This post introduces MultiSpec,the Multispectral Image Data Analysis software that I use. It’s free and pretty easy to use. On their website you’ll find tutorials and examples to learn and master it, so, I’ll just give here a very simple example of its application for examination of art. Just to let you see how neat it is. Then it’s up to you figure out how to apply it for your specific art examination tasks.
The Whites’ experiment
I painted a piece of paper with the four most common white pigments: lead white, lithopone, titanium white and zinc white. Wouldn’t be nice, I thought, to be able to differentiate among them just using a multispectral imaging camera? On the left I painted one spot for each pigment. These would be the “training areas” for the software. I need to tell MultiSpec what is lead white, lithpone and so on. On the right I painted a line and some letters. This is the area where hopefully MultiSpec would be able to identify the pigments.
I ran MultiSpec and the result is pretty disappointing. The software cannot identify the pigments just using the visible image. Though, this is what I would have expected, since the pigments look pretty the same in the visible photo.

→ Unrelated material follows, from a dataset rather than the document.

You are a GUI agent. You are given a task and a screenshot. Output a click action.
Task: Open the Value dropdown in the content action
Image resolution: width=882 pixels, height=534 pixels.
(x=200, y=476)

I can add now to the visible image the other multispectral images, UV Fluorescence (3 channels), UV Reflected (1 channel), Infrared (1 channel) and logically link them into a 8-channels multispectral file which I can feed to MultiSpec.
I repeated the same training procedures. MultiSpec can now look at the behavior of those pigments in 8 channels rather than just the 3 visible channels. So, I did expect it to be more successful and, indeed, It was able to identify zinc white and titanium white while could not differentiate among lead white and lithopone.
This is actually what I was expecting. My flowchart for identifying white pigments shows clearly that UVR and UVF are sufficient to differentiate zinc white and titanium white from the other two whites, lead white and lithopone.